One of the joys of compiling and publishing the Golf Digest America’s 100 Greatest and Second 100 Greatest Courses is seeing the debut of previously unranked courses. Sometimes they’re the hot new thing freshly bursting onto the scene, dazzling with irresistible charisma. This occurred with regularity during the golf boom of the 1990s and early 2000s. Other times—and perhaps more satisfyingly—they’re older courses that have been polished through renovation, or whose charms are just now being fully appreciated.

What causes some degree of sadness is knowing that as new courses come into the rankings, others fall off. Some of those departed courses might be shooting stars that flash quickly and then disappear, but more are like old friends we’ve known for years, if not decades, yet we must bid them farewell.

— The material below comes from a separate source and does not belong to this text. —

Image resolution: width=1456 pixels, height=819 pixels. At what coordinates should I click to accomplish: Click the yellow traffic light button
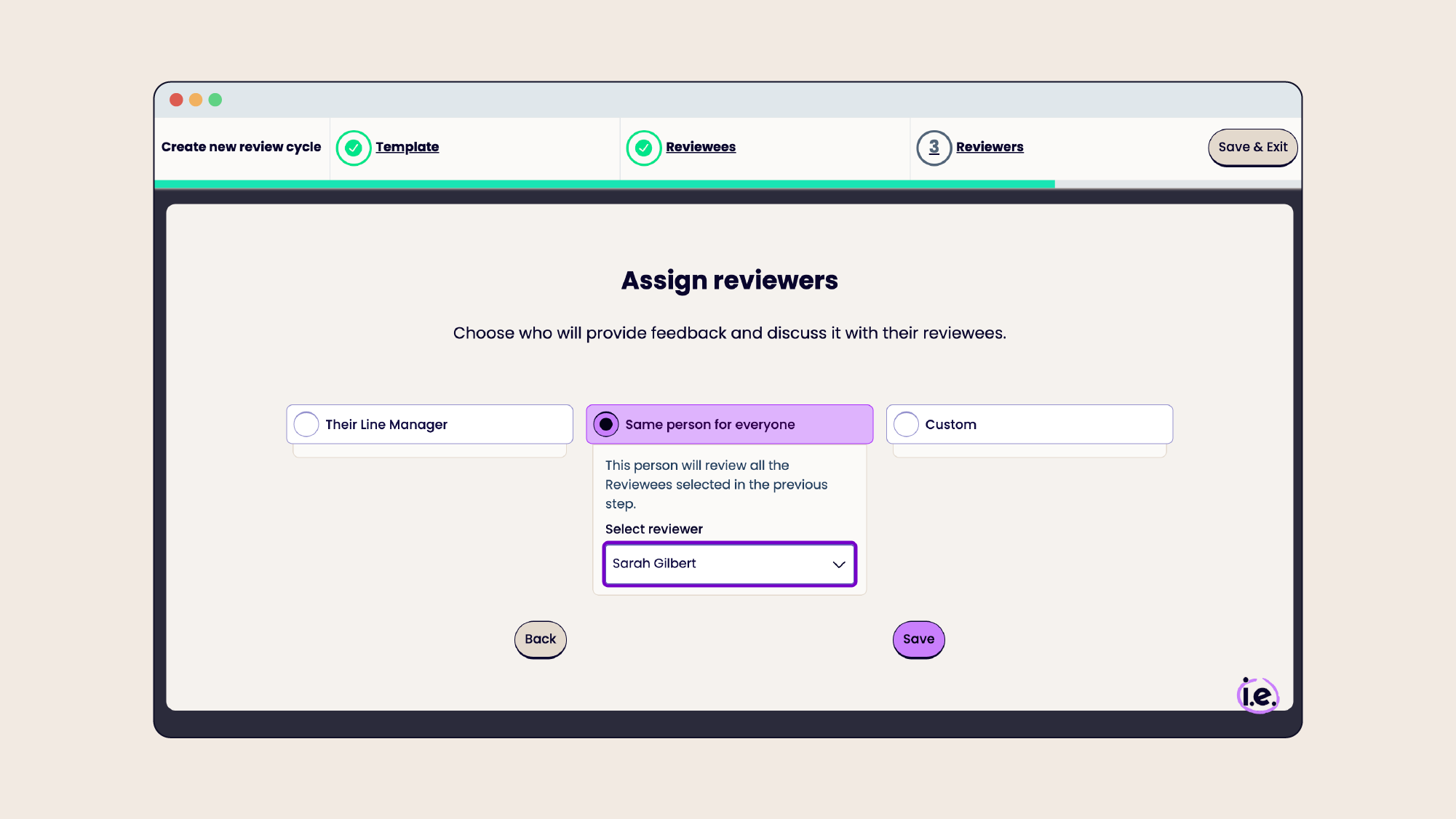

It's part of the life cycle of any course ranking endeavor: courses appear, slide up and down, and in all but a few cases, fade away. Just 16 courses in the U.S. have appeared in every iteration of Golf Digest’s rankings since 1966. Call these our “First Growths,” a term that originated in Bordeaux, France, to designate a 19th century assessment of the region’s top wine growing estates. Golf Digest’s First Growths are Augusta National, Baltusrol’s Lower Course, Congressional’s Blue Course, Cypress Point, Inverness, Los Angeles Country Club’s North Course, Medinah’s No. 3 Course, Merion, Peachtree, Pine Valley, Pinehurst No. 2, Riviera, Scioto, Seminole, Southern Hills and Winged Foot West.

For every other course in the land there are debuts and, later, in one form or another, exits.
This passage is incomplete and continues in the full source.